Vida em contrapontos
julho 25, 2010
Crítica de À espera, de Hyandra Lo (DF)
Por Marina Severino
Uma prisão sem grades é a metáfora usual para aqueles que vivem sob os assombros de uma doença terminal. Mas, mesmo com a perspectiva de poucos meses de vida, o protagonista de À espera prefere se agarrar às belezas do dia-a-dia, de vidas que não são dele. Observa os outros por horas na calçada, ou em uma loja, e imagina a pulsante rotina à qual é alheio.
A prisão liberta em que vive evidencia o bem-sucedido esforço em deixar a história ser contada por todos os detalhes. O muro de tijolos estilizado, permeado com frestas de onde o protagonista vê o mundo como vitrine, contrapõe-se com brutalidade à leveza de um aquário, de onde o interlocutor, um peixe alaranjado, passeia sem sair do lugar.
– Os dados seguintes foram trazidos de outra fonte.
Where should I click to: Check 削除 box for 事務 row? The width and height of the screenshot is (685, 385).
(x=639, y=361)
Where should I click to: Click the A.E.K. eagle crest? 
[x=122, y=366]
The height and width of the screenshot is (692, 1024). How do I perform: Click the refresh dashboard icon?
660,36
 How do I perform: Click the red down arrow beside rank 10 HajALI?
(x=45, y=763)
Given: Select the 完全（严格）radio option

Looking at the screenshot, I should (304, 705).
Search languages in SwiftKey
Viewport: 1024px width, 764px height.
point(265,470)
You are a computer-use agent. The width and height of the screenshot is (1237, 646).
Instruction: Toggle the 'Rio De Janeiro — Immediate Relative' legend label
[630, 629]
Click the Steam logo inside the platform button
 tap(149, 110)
Sufocado, porém doce, o ator Felipe Diox surge neste monólogo como um contador de histórias, saltando de um fato a outro, e revela em etapas os detalhes da vida do personagem. Mas mesmo lançando mão de recursos para manter o público preso à história, em rompantes de fúria, riso e melancolia, a performance se prolonga um vaivém de palavras que abre espaço para a fuga do espectador.